Os Pontífices, partindo do Papa Leão XIII no final do século dezenove, o concílio Vaticano II e a Doutrina Social da Igreja oferecem claras linhas de ação. Como resposta a um modelo dominante da sociedade que produz exclusão e desigualdade, e um modelo econômico que mata os homens e as mulheres mais vulneráveis e destrói a casa comum, a missão da Igreja inclui de fato um compromisso profético pela dignidade de todos os seres humanos sem distinção, a justiça, a paz e a integridade da criação.
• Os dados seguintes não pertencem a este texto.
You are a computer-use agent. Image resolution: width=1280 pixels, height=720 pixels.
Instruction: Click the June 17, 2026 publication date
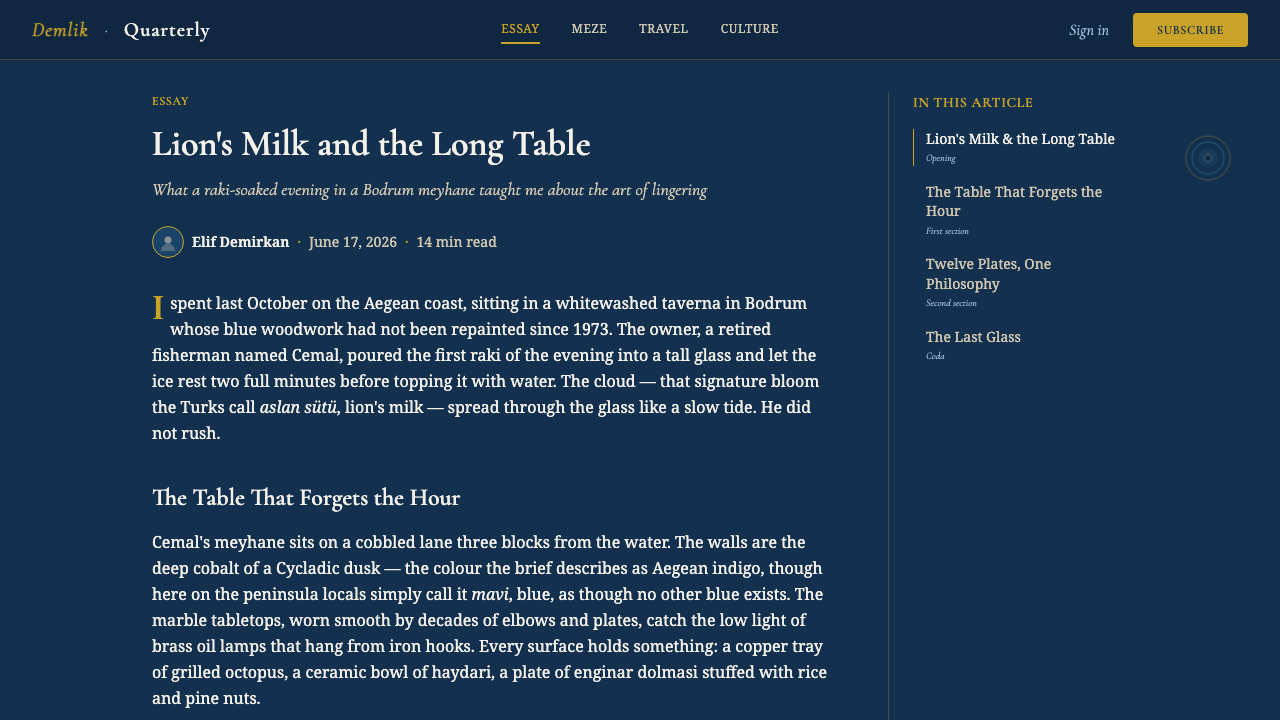click(x=353, y=242)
Como disse claramente o Papa Francisco: “Creio que o problema essencial seja como conciliar o direito ao desenvolvimento, incluído o social e cultural, com a proteção das características dos povos indígenas e dos seus territórios. (…) Neste sentido deveria sempre prevalecer o direito ao consentimento prévio e informado” (Discurso aos representantes dos povos indígenas, na ocasião da 40 secção do Conselho dos governadores do Fundo internacional para o desenvolvimento agrícola, IFAD, 15 de fevereiro de 2017). Também em Porto Maldonado, o Papa afirmou: “considero imprescindível cumprir esforços para dar vida a espaços institucionais de respeito, reconhecimento e diálogo com os povos nativos; assumindo e resgatando cultura, língua, tradições, direitos e espiritualidade que lhes são próprias” (19 de janeiro de 2018).
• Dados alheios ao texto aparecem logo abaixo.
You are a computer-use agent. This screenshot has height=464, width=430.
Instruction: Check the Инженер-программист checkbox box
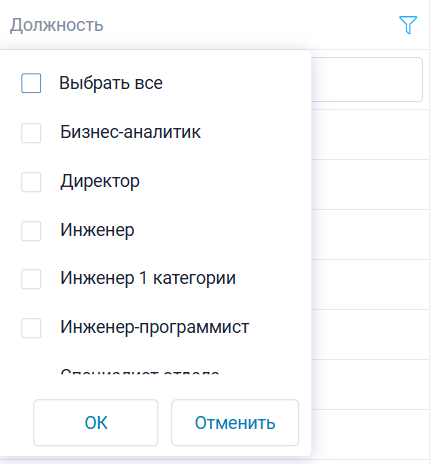[x=31, y=328]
Na Amazônia, o “bom viver” dos povos indígenas depende principalmente dos seus territórios e dos seu escrupuloso respeito. “A política – disse São João Paulo II – é o uso do poder legítimo para alcançar o bem comum da sociedade” (Discurso no Jubileu dos governantes e dos parlamentares”, 4 de novembro de 2000). A tarefa fundamental da política é a de assegurar uma justa ordem social, e a Igreja “não pode (e não) deve permanecer as margens da luta pela justiça” (Deus caritas est, 28; Evangelii gaudium, 183). Assim a Igreja está ao lado dos povos indígenas no cuidado pelo seu território.
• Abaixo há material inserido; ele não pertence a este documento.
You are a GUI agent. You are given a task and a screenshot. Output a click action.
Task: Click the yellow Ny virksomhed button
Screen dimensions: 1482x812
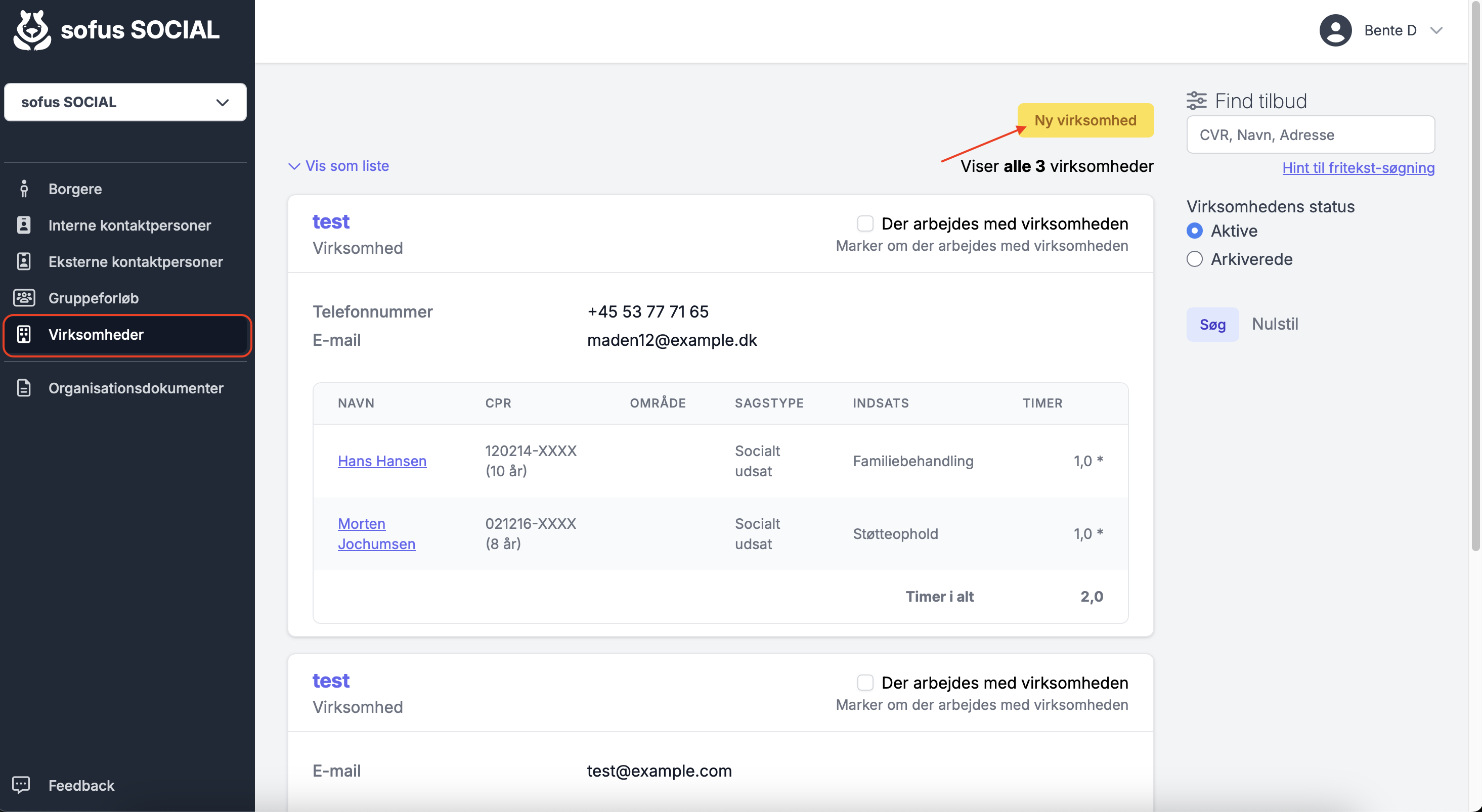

Com todas essas grandes dinâmicas e desafios, ameaças e promessas que estão presentes na nossa mente e também na nossa oração, lembremos das palavras do Papa Francisco que abrem o último capítulo “Do coração do Evangelho reconhecemos a íntima conexão entre evangelização e promoção humana, que deve necessariamente expressar-se e desenvolver-se em toda a ação evangelizadora” (Eg, 178).
L’Osservatore Romano, 31 de julho-1° de agosto de 2019.